__INSTRUCTIONS TO FOLLOW__
Recast every line of the rows below as a JSON list of strings, with one string per line. Leave out any blank lines.
▼
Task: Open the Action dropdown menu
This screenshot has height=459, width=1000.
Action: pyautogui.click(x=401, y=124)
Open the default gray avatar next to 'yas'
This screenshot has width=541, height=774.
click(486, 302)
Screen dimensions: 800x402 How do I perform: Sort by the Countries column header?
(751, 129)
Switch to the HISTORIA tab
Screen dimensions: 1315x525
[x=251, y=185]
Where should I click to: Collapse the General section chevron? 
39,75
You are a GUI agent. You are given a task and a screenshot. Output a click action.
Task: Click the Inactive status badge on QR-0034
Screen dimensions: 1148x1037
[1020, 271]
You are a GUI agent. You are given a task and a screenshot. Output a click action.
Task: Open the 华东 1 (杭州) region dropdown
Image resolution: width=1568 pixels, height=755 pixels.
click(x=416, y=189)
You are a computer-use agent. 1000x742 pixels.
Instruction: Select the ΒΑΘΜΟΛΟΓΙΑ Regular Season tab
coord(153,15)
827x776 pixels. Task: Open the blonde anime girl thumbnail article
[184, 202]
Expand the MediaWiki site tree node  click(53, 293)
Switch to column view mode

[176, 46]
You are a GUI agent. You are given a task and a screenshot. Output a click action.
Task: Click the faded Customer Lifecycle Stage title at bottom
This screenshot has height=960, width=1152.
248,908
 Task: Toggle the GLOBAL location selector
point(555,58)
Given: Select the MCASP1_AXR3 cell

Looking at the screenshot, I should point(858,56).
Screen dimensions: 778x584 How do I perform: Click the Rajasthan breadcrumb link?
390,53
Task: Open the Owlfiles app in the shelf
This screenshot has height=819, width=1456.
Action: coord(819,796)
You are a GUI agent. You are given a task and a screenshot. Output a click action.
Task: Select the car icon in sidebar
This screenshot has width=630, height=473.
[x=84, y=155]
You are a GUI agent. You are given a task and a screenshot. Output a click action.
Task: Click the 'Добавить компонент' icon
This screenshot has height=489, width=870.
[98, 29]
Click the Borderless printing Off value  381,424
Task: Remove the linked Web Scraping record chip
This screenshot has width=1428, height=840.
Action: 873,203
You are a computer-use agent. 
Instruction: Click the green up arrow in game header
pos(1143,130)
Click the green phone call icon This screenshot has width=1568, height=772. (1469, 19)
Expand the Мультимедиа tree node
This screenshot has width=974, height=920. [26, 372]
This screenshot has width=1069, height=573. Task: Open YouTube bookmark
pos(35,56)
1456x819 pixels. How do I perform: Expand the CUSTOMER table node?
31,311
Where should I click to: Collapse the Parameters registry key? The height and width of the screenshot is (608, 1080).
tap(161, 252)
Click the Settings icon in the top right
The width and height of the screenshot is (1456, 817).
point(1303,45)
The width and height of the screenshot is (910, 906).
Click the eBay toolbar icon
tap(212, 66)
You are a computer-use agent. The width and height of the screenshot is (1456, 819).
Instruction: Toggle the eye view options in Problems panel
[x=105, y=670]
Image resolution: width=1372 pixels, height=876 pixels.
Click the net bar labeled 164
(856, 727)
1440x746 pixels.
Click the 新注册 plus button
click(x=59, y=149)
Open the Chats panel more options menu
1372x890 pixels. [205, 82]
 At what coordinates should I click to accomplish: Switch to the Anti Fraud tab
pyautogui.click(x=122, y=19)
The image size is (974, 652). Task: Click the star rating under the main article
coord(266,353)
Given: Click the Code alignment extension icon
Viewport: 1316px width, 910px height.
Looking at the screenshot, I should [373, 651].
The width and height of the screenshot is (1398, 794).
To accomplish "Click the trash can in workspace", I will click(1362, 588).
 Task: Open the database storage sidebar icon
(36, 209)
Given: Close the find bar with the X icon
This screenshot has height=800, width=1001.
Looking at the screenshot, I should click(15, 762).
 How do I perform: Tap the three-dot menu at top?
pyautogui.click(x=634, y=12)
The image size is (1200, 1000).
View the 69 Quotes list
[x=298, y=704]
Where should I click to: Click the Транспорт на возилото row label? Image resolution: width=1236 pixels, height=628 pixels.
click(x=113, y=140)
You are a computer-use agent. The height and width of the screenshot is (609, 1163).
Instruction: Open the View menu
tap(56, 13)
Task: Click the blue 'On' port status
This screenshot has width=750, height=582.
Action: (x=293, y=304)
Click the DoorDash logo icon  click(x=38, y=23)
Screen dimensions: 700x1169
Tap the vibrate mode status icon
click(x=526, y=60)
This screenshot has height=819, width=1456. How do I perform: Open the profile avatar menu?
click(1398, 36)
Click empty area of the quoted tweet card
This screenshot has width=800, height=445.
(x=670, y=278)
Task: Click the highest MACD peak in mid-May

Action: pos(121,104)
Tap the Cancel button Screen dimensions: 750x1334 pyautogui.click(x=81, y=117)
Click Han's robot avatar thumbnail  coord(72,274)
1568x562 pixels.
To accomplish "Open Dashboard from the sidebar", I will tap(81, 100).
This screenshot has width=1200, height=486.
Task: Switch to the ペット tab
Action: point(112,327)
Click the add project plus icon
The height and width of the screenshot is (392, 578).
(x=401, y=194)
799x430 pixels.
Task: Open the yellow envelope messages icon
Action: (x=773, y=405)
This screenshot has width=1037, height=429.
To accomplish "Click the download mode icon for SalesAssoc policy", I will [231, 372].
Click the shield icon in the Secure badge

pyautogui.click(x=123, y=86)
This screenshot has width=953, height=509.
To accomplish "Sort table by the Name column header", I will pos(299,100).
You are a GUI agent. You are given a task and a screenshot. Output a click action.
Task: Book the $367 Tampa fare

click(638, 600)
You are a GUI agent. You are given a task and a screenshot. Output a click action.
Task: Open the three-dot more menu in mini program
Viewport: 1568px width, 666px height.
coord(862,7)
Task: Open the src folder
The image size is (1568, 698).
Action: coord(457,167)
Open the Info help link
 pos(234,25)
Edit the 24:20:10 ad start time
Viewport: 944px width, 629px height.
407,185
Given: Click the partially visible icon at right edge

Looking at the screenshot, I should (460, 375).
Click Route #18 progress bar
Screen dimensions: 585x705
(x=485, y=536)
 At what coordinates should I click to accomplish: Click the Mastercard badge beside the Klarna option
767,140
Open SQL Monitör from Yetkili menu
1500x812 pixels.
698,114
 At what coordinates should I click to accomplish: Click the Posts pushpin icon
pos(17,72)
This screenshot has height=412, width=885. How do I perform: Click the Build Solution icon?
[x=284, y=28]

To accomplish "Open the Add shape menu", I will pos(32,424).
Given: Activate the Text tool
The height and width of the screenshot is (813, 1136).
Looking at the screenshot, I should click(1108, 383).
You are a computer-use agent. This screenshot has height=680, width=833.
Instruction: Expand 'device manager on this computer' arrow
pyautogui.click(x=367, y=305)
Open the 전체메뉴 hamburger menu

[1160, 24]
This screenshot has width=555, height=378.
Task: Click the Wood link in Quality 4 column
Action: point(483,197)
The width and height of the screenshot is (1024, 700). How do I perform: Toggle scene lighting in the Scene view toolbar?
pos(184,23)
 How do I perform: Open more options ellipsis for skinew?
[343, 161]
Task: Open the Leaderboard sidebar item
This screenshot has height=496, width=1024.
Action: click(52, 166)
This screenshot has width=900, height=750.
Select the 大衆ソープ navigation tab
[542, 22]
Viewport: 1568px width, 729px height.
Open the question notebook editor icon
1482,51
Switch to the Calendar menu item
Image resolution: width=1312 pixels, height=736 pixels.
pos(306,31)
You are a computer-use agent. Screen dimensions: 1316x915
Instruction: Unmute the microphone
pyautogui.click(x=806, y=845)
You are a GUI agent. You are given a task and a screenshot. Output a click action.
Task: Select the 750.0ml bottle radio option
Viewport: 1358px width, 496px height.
▲
__TASK OUTPUT__
[
  "Task: Open the Action dropdown menu",
  "This screenshot has height=459, width=1000.",
  "Action: pyautogui.click(x=401, y=124)",
  "Open the default gray avatar next to 'yas'",
  "This screenshot has width=541, height=774.",
  "click(486, 302)",
  "Screen dimensions: 800x402 How do I perform: Sort by the Countries column header?",
  "(751, 129)",
  "Switch to the HISTORIA tab",
  "Screen dimensions: 1315x525",
  "[x=251, y=185]",
  "Where should I click to: Collapse the General section chevron? ",
  "39,75",
  "You are a GUI agent. You are given a task and a screenshot. Output a click action.",
  "Task: Click the Inactive status badge on QR-0034",
  "Screen dimensions: 1148x1037",
  "[1020, 271]",
  "You are a GUI agent. You are given a task and a screenshot. Output a click action.",
  "Task: Open the 华东 1 (杭州) region dropdown",
  "Image resolution: width=1568 pixels, height=755 pixels.",
  "click(x=416, y=189)",
  "You are a computer-use agent. 1000x742 pixels.",
  "Instruction: Select the ΒΑΘΜΟΛΟΓΙΑ Regular Season tab",
  "coord(153,15)",
  "827x776 pixels. Task: Open the blonde anime girl thumbnail article",
  "[184, 202]",
  "Expand the MediaWiki site tree node  click(53, 293)",
  "Switch to column view mode",
  "[176, 46]",
  "You are a GUI agent. You are given a task and a screenshot. Output a click action.",
  "Task: Click the faded Customer Lifecycle Stage title at bottom",
  "This screenshot has height=960, width=1152.",
  "248,908",
  " Task: Toggle the GLOBAL location selector",
  "point(555,58)",
  "Given: Select the MCASP1_AXR3 cell",
  "Looking at the screenshot, I should point(858,56).",
  "Screen dimensions: 778x584 How do I perform: Click the Rajasthan breadcrumb link?",
  "390,53",
  "Task: Open the Owlfiles app in the shelf",
  "This screenshot has height=819, width=1456.",
  "Action: coord(819,796)",
  "You are a GUI agent. You are given a task and a screenshot. Output a click action.",
  "Task: Select the car icon in sidebar",
  "This screenshot has width=630, height=473.",
  "[x=84, y=155]",
  "You are a GUI agent. You are given a task and a screenshot. Output a click action.",
  "Task: Click the 'Добавить компонент' icon",
  "This screenshot has height=489, width=870.",
  "[98, 29]",
  "Click the Borderless printing Off value  381,424",
  "Task: Remove the linked Web Scraping record chip",
  "This screenshot has width=1428, height=840.",
  "Action: 873,203",
  "You are a computer-use agent. ",
  "Instruction: Click the green up arrow in game header",
  "pos(1143,130)",
  "Click the green phone call icon This screenshot has width=1568, height=772. (1469, 19)",
  "Expand the Мультимедиа tree node",
  "This screenshot has width=974, height=920. [26, 372]",
  "This screenshot has width=1069, height=573. Task: Open YouTube bookmark",
  "pos(35,56)",
  "1456x819 pixels. How do I perform: Expand the CUSTOMER table node?",
  "31,311",
  "Where should I click to: Collapse the Parameters registry key? The height and width of the screenshot is (608, 1080).",
  "tap(161, 252)",
  "Click the Settings icon in the top right",
  "The width and height of the screenshot is (1456, 817).",
  "point(1303,45)",
  "The width and height of the screenshot is (910, 906).",
  "Click the eBay toolbar icon",
  "tap(212, 66)",
  "You are a computer-use agent. The width and height of the screenshot is (1456, 819).",
  "Instruction: Toggle the eye view options in Problems panel",
  "[x=105, y=670]",
  "Image resolution: width=1372 pixels, height=876 pixels.",
  "Click the net bar labeled 164",
  "(856, 727)",
  "1440x746 pixels.",
  "Click the 新注册 plus button",
  "click(x=59, y=149)",
  "Open the Chats panel more options menu",
  "1372x890 pixels. [205, 82]",
  " At what coordinates should I click to accomplish: Switch to the Anti Fraud tab",
  "pyautogui.click(x=122, y=19)",
  "The image size is (974, 652). Task: Click the star rating under the main article",
  "coord(266,353)",
  "Given: Click the Code alignment extension icon",
  "Viewport: 1316px width, 910px height.",
  "Looking at the screenshot, I should [373, 651].",
  "The width and height of the screenshot is (1398, 794).",
  "To accomplish \"Click the trash can in workspace\", I will click(1362, 588).",
  " Task: Open the database storage sidebar icon",
  "(36, 209)",
  "Given: Close the find bar with the X icon",
  "This screenshot has height=800, width=1001.",
  "Looking at the screenshot, I should click(15, 762).",
  " How do I perform: Tap the three-dot menu at top?",
  "pyautogui.click(x=634, y=12)",
  "The image size is (1200, 1000).",
  "View the 69 Quotes list",
  "[x=298, y=704]",
  "Where should I click to: Click the Транспорт на возилото row label? Image resolution: width=1236 pixels, height=628 pixels.",
  "click(x=113, y=140)",
  "You are a computer-use agent. The height and width of the screenshot is (609, 1163).",
  "Instruction: Open the View menu",
  "tap(56, 13)",
  "Task: Click the blue 'On' port status",
  "This screenshot has width=750, height=582.",
  "Action: (x=293, y=304)",
  "Click the DoorDash logo icon  click(x=38, y=23)",
  "Screen dimensions: 700x1169",
  "Tap the vibrate mode status icon",
  "click(x=526, y=60)",
  "This screenshot has height=819, width=1456. How do I perform: Open the profile avatar menu?",
  "click(1398, 36)",
  "Click empty area of the quoted tweet card",
  "This screenshot has width=800, height=445.",
  "(x=670, y=278)",
  "Task: Click the highest MACD peak in mid-May",
  "Action: pos(121,104)",
  "Tap the Cancel button Screen dimensions: 750x1334 pyautogui.click(x=81, y=117)",
  "Click Han's robot avatar thumbnail  coord(72,274)",
  "1568x562 pixels.",
  "To accomplish \"Open Dashboard from the sidebar\", I will tap(81, 100).",
  "This screenshot has width=1200, height=486.",
  "Task: Switch to the ペット tab",
  "Action: point(112,327)",
  "Click the add project plus icon",
  "The height and width of the screenshot is (392, 578).",
  "(x=401, y=194)",
  "799x430 pixels.",
  "Task: Open the yellow envelope messages icon",
  "Action: (x=773, y=405)",
  "This screenshot has width=1037, height=429.",
  "To accomplish \"Click the download mode icon for SalesAssoc policy\", I will [231, 372].",
  "Click the shield icon in the Secure badge",
  "pyautogui.click(x=123, y=86)",
  "This screenshot has width=953, height=509.",
  "To accomplish \"Sort table by the Name column header\", I will pos(299,100).",
  "You are a GUI agent. You are given a task and a screenshot. Output a click action.",
  "Task: Book the $367 Tampa fare",
  "click(638, 600)",
  "You are a GUI agent. You are given a task and a screenshot. Output a click action.",
  "Task: Open the three-dot more menu in mini program",
  "Viewport: 1568px width, 666px height.",
  "coord(862,7)",
  "Task: Open the src folder",
  "The image size is (1568, 698).",
  "Action: coord(457,167)",
  "Open the Info help link",
  " pos(234,25)",
  "Edit the 24:20:10 ad start time",
  "Viewport: 944px width, 629px height.",
  "407,185",
  "Given: Click the partially visible icon at right edge",
  "Looking at the screenshot, I should (460, 375).",
  "Click Route #18 progress bar",
  "Screen dimensions: 585x705",
  "(x=485, y=536)",
  " At what coordinates should I click to accomplish: Click the Mastercard badge beside the Klarna option",
  "767,140",
  "Open SQL Monitör from Yetkili menu",
  "1500x812 pixels.",
  "698,114",
  " At what coordinates should I click to accomplish: Click the Posts pushpin icon",
  "pos(17,72)",
  "This screenshot has height=412, width=885. How do I perform: Click the Build Solution icon?",
  "[x=284, y=28]",
  "To accomplish \"Open the Add shape menu\", I will pos(32,424).",
  "Given: Activate the Text tool",
  "The height and width of the screenshot is (813, 1136).",
  "Looking at the screenshot, I should click(1108, 383).",
  "You are a computer-use agent. This screenshot has height=680, width=833.",
  "Instruction: Expand 'device manager on this computer' arrow",
  "pyautogui.click(x=367, y=305)",
  "Open the 전체메뉴 hamburger menu",
  "[1160, 24]",
  "This screenshot has width=555, height=378.",
  "Task: Click the Wood link in Quality 4 column",
  "Action: point(483,197)",
  "The width and height of the screenshot is (1024, 700). How do I perform: Toggle scene lighting in the Scene view toolbar?",
  "pos(184,23)",
  " How do I perform: Open more options ellipsis for skinew?",
  "[343, 161]",
  "Task: Open the Leaderboard sidebar item",
  "This screenshot has height=496, width=1024.",
  "Action: click(52, 166)",
  "This screenshot has width=900, height=750.",
  "Select the 大衆ソープ navigation tab",
  "[542, 22]",
  "Viewport: 1568px width, 729px height.",
  "Open the question notebook editor icon",
  "1482,51",
  "Switch to the Calendar menu item",
  "Image resolution: width=1312 pixels, height=736 pixels.",
  "pos(306,31)",
  "You are a computer-use agent. Screen dimensions: 1316x915",
  "Instruction: Unmute the microphone",
  "pyautogui.click(x=806, y=845)",
  "You are a GUI agent. You are given a task and a screenshot. Output a click action.",
  "Task: Select the 750.0ml bottle radio option",
  "Viewport: 1358px width, 496px height."
]